There were also constant visitors for Vincent, including Aurier, who had written his famous article about Vincent shortly before this, and now looked at all the work again with the painter himself, and Toulouse-Lautrec, who stayed to have lunch with us and had the biggest laugh with Vincent about an undertaker’s assistant, whom they met on the stairs. Guillaumin would also have come, but it was too much for Vincent, he didn’t wait for his visit, and went back to Auvers in great haste; overfatigued and overwrought, as appears from his last letters and from his last paintings, in which one feels imminent disaster, coming closer like the black birds that race across the field in the storm’ (Brieven 1914, pp. lxii-lxiii).
Vincent’s visit did not go smoothly. On 31 July 1890, Jo wrote to Theo: ‘If only I’d been a bit kinder to him when he was with us!’ and on 1 August: ‘How sorry I was for being impatient with him the last time’ (FR b4245 and b2060; Brief happiness 1999, pp. 276-277).
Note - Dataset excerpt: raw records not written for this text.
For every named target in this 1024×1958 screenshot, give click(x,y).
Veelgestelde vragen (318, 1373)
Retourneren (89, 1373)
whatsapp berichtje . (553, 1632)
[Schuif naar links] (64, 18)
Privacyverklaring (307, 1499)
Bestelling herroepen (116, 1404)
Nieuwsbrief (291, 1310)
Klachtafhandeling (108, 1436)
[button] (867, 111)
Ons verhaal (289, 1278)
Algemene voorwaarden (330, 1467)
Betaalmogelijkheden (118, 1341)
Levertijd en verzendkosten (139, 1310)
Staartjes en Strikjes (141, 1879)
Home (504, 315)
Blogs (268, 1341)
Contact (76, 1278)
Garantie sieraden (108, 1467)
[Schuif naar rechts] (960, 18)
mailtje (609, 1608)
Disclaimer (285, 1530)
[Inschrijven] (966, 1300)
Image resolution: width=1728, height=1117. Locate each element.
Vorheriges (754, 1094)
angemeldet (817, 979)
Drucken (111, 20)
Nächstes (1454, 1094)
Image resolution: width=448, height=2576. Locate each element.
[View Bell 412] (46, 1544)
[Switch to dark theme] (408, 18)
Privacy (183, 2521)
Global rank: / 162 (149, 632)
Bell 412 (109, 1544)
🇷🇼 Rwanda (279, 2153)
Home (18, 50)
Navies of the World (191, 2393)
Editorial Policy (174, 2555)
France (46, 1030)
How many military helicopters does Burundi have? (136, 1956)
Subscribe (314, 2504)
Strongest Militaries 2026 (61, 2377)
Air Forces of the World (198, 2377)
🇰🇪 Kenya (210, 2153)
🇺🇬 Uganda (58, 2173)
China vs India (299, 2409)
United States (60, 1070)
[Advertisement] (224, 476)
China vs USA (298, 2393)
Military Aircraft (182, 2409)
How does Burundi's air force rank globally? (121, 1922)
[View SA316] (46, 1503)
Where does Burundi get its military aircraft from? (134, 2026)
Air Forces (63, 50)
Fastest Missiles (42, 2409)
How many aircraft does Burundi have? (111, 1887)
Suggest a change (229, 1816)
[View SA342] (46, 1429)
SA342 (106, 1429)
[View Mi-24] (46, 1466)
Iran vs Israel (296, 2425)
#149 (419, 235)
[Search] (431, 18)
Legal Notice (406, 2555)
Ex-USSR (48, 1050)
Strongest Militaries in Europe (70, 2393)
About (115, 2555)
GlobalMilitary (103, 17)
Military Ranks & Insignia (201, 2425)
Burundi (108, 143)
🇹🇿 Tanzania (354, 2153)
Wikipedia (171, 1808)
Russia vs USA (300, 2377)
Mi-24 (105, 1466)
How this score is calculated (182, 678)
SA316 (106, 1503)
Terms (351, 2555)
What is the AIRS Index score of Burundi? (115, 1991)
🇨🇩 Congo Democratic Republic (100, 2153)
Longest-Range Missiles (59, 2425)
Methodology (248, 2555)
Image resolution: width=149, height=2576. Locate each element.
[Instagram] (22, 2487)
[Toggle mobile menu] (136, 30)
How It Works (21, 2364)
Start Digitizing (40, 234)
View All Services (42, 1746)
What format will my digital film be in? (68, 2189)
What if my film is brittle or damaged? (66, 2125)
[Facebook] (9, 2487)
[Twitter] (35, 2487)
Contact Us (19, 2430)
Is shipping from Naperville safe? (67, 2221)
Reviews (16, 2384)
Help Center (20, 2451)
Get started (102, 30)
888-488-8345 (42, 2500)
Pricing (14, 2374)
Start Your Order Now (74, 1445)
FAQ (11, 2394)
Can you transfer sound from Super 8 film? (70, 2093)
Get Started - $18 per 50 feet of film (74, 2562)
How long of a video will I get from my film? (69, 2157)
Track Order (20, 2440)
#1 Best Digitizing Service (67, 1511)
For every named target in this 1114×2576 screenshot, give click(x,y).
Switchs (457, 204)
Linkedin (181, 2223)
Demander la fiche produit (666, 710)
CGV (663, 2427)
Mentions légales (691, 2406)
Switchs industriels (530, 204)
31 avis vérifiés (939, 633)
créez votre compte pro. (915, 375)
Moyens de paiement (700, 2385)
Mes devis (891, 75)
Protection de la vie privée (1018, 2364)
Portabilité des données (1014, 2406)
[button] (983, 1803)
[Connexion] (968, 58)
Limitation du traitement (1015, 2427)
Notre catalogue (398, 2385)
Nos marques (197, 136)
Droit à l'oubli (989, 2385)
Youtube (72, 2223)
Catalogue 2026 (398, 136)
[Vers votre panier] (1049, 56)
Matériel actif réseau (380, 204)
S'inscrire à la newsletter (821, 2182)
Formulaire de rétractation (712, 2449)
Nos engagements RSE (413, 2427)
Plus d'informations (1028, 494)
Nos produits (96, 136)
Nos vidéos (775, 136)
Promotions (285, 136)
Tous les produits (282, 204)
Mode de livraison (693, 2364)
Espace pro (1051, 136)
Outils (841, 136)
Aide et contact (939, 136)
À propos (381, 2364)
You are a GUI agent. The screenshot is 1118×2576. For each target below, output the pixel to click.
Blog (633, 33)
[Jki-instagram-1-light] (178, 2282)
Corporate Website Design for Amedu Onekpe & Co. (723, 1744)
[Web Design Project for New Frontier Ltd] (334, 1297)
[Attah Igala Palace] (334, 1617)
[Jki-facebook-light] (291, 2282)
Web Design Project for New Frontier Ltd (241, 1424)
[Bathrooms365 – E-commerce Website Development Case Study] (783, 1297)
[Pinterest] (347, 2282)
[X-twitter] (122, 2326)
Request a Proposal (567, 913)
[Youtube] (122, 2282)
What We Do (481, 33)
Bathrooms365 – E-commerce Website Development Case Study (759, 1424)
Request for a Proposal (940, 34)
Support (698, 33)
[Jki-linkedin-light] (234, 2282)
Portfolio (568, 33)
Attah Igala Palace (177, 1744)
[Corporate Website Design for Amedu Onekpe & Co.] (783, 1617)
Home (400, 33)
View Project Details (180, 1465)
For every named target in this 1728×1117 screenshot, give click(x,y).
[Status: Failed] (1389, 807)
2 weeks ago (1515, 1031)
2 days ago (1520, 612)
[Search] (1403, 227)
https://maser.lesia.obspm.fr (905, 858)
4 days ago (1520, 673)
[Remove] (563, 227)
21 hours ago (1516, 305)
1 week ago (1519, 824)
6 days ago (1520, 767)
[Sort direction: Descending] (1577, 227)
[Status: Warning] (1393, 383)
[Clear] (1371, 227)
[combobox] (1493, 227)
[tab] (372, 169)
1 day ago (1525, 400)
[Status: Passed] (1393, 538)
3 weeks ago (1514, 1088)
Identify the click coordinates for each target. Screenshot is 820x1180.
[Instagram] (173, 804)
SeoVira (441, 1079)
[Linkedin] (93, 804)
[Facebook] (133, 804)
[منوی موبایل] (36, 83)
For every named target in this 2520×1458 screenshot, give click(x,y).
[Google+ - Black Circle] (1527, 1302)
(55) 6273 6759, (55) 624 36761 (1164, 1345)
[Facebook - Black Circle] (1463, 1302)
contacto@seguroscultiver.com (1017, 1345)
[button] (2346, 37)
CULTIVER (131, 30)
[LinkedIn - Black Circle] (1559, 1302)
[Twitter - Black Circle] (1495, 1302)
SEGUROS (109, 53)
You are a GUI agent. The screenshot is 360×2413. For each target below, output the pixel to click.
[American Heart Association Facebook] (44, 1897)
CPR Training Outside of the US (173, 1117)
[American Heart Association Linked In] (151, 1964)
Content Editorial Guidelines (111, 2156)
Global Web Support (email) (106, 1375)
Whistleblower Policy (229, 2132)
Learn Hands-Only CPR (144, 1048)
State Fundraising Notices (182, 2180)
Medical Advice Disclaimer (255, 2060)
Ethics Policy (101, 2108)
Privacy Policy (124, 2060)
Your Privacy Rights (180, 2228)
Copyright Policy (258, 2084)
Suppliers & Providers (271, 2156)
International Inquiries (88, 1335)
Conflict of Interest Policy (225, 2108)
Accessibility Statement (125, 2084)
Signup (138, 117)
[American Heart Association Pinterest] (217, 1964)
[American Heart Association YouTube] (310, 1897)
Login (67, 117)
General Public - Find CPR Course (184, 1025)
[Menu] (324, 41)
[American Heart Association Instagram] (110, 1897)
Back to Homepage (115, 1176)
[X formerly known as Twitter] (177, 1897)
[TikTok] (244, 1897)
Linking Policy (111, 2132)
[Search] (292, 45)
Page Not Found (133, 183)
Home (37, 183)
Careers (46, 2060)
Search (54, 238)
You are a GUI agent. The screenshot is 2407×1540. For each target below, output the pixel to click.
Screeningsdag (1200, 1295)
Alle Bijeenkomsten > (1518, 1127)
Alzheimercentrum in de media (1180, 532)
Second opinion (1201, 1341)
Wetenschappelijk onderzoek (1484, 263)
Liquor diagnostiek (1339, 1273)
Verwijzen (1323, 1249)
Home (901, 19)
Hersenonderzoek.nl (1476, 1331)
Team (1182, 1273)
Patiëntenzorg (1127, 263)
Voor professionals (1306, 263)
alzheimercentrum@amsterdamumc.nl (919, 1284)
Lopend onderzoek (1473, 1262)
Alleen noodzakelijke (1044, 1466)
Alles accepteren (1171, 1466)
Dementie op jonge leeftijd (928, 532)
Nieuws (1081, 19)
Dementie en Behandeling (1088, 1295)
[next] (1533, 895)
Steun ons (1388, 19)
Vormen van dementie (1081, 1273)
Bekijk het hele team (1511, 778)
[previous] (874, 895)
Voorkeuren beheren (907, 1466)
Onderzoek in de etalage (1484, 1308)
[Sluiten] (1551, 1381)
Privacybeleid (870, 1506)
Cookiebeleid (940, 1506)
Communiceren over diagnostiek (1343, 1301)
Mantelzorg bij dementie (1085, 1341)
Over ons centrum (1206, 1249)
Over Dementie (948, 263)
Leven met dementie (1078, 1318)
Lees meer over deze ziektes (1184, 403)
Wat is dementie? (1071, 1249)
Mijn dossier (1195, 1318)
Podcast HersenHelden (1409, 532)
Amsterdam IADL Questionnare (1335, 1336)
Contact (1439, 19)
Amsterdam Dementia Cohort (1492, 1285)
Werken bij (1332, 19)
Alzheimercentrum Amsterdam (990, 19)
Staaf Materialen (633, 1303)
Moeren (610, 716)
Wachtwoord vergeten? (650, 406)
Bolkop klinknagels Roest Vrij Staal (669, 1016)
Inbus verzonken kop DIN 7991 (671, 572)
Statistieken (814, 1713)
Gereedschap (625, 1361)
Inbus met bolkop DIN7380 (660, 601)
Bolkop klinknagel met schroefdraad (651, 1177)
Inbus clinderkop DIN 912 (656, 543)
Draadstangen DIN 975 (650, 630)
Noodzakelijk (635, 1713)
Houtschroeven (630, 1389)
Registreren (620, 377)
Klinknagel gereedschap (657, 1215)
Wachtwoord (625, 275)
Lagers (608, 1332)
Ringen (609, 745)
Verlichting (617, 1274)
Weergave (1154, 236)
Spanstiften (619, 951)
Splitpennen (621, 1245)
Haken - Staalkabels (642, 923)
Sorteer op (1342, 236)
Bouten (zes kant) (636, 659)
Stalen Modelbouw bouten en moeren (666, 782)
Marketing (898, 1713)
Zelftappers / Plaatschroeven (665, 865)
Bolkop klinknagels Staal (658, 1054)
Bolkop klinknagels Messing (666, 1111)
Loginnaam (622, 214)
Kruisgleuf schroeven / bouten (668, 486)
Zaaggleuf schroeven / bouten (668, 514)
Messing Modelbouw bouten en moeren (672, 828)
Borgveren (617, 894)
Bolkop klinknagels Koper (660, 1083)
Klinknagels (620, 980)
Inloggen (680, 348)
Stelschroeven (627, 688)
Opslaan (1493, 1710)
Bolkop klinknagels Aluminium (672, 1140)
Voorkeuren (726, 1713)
4. Van Gogh later added ‘de la solitude extrême’ (extreme loneliness). Judging by the description, the most likely possibilities are Wheatfield under troubled skies (F 778 / JH 2097 [2936]) and Wheatfield with crows (F 779 / JH 2117 [2942]); they are, moreover, the same format as the third canvas (see n. 5). Cf. also exhib. cat. New York 1986, pp. 275-276.
[2936] [2942]
5. Van Gogh painted two large canvases of Daubigny’s garden: Daubigny’s garden (F 776 / JH 2104 [2939]) and Daubigny’s garden (F 777 / JH 2105 [2940]). The one referred to here is the first version, F 777 / JH 2105 [2940]. See exhib. cat. New York, pp. 284-285.
[2939] [2940] [2940]
6. Theo, Jo and little Vincent left on 15 July for Leiden. Jo then travelled on to Amsterdam to stay with her family while she and the baby regained their strength. Theo was most likely in The Hague on 16 July. He then travelled via Antwerp to Brussels, returning to Paris on Friday evening, 18 July. He was planning to go again to the Netherlands and spend his holidays there with his family (see Brief happiness 1999, pp. 245-248, and letter 901).
7. Van Gogh’s furniture from Arles had been sent by the Ginouxs to Auvers (see letter 882).
8. The sculptor Elisabeth Sara Clasina de Swart (see Brieven 1914, vol. 3, p. 461). Vincent had met her on Sunday, 6 July.
9. For Toulouse-Lautrec’s Mademoiselle Dihau at the piano [0], about which Theo had written earlier, see letter 858, n. 8. Van Gogh must have seen it during his visit to Paris. His surprised reaction can perhaps be explained by the fact that he had painted the same subject a short while before in Marguerite Gachet at the piano (F 772 / JH 2048 [2932]).